请将下列列表中的每一行逐字照录，不作任何改动。
-.-.-
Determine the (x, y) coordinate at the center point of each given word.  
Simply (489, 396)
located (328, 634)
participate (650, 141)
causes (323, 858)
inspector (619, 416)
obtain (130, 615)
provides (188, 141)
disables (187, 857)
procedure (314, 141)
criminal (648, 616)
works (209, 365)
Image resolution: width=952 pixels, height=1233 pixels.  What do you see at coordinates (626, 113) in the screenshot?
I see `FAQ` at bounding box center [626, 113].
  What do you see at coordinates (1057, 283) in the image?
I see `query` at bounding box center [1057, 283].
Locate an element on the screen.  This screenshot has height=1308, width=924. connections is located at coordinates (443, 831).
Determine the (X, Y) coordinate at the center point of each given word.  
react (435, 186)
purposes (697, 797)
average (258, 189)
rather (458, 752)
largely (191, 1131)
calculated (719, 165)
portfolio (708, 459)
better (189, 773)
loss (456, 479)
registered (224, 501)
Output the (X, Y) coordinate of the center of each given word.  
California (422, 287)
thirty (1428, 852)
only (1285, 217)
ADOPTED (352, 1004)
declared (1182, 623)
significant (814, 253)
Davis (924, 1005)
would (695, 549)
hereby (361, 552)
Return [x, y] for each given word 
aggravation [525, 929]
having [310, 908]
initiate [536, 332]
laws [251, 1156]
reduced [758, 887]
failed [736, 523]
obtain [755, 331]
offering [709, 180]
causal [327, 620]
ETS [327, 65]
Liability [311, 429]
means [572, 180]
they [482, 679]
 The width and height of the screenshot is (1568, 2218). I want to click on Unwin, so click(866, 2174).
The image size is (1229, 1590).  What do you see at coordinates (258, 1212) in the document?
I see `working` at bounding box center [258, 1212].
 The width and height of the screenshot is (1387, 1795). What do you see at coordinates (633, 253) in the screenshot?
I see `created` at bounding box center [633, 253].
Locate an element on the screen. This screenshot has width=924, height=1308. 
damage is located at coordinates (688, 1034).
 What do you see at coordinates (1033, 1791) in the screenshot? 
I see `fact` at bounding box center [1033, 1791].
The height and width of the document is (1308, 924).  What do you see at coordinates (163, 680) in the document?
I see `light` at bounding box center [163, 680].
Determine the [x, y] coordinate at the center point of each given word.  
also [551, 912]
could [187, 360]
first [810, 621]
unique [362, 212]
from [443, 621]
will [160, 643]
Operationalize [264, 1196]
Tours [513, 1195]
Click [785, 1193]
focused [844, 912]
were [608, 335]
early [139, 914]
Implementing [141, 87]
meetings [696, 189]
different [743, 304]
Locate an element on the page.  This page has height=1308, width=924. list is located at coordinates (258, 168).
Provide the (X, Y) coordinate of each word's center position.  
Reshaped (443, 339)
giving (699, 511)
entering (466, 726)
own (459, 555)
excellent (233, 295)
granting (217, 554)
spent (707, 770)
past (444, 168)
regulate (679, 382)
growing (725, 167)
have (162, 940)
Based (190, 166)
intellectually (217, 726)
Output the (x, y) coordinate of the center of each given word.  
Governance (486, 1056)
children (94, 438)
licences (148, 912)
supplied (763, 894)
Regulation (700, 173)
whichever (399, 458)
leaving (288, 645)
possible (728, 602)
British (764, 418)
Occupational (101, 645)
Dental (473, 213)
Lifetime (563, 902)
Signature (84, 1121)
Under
-.-.-
= 本题答案 =
Determine the (x, y) coordinate at the center point of each given word.  
Simply (489, 396)
located (328, 634)
participate (650, 141)
causes (323, 858)
inspector (619, 416)
obtain (130, 615)
provides (188, 141)
disables (187, 857)
procedure (314, 141)
criminal (648, 616)
works (209, 365)
Image resolution: width=952 pixels, height=1233 pixels.  What do you see at coordinates (626, 113) in the screenshot?
I see `FAQ` at bounding box center [626, 113].
  What do you see at coordinates (1057, 283) in the image?
I see `query` at bounding box center [1057, 283].
Locate an element on the screen.  This screenshot has height=1308, width=924. connections is located at coordinates (443, 831).
Determine the (X, Y) coordinate at the center point of each given word.  
react (435, 186)
purposes (697, 797)
average (258, 189)
rather (458, 752)
largely (191, 1131)
calculated (719, 165)
portfolio (708, 459)
better (189, 773)
loss (456, 479)
registered (224, 501)
Output the (X, Y) coordinate of the center of each given word.  
California (422, 287)
thirty (1428, 852)
only (1285, 217)
ADOPTED (352, 1004)
declared (1182, 623)
significant (814, 253)
Davis (924, 1005)
would (695, 549)
hereby (361, 552)
Return [x, y] for each given word 
aggravation [525, 929]
having [310, 908]
initiate [536, 332]
laws [251, 1156]
reduced [758, 887]
failed [736, 523]
obtain [755, 331]
offering [709, 180]
causal [327, 620]
ETS [327, 65]
Liability [311, 429]
means [572, 180]
they [482, 679]
 The width and height of the screenshot is (1568, 2218). I want to click on Unwin, so click(866, 2174).
The image size is (1229, 1590).  What do you see at coordinates (258, 1212) in the document?
I see `working` at bounding box center [258, 1212].
 The width and height of the screenshot is (1387, 1795). What do you see at coordinates (633, 253) in the screenshot?
I see `created` at bounding box center [633, 253].
Locate an element on the screen. This screenshot has width=924, height=1308. 
damage is located at coordinates (688, 1034).
 What do you see at coordinates (1033, 1791) in the screenshot? 
I see `fact` at bounding box center [1033, 1791].
The height and width of the document is (1308, 924).  What do you see at coordinates (163, 680) in the document?
I see `light` at bounding box center [163, 680].
Determine the [x, y] coordinate at the center point of each given word.  
also [551, 912]
could [187, 360]
first [810, 621]
unique [362, 212]
from [443, 621]
will [160, 643]
Operationalize [264, 1196]
Tours [513, 1195]
Click [785, 1193]
focused [844, 912]
were [608, 335]
early [139, 914]
Implementing [141, 87]
meetings [696, 189]
different [743, 304]
Locate an element on the page.  This page has height=1308, width=924. list is located at coordinates (258, 168).
Provide the (X, Y) coordinate of each word's center position.  
Reshaped (443, 339)
giving (699, 511)
entering (466, 726)
own (459, 555)
excellent (233, 295)
granting (217, 554)
spent (707, 770)
past (444, 168)
regulate (679, 382)
growing (725, 167)
have (162, 940)
Based (190, 166)
intellectually (217, 726)
Output the (x, y) coordinate of the center of each given word.  
Governance (486, 1056)
children (94, 438)
licences (148, 912)
supplied (763, 894)
Regulation (700, 173)
whichever (399, 458)
leaving (288, 645)
possible (728, 602)
British (764, 418)
Occupational (101, 645)
Dental (473, 213)
Lifetime (563, 902)
Signature (84, 1121)
Under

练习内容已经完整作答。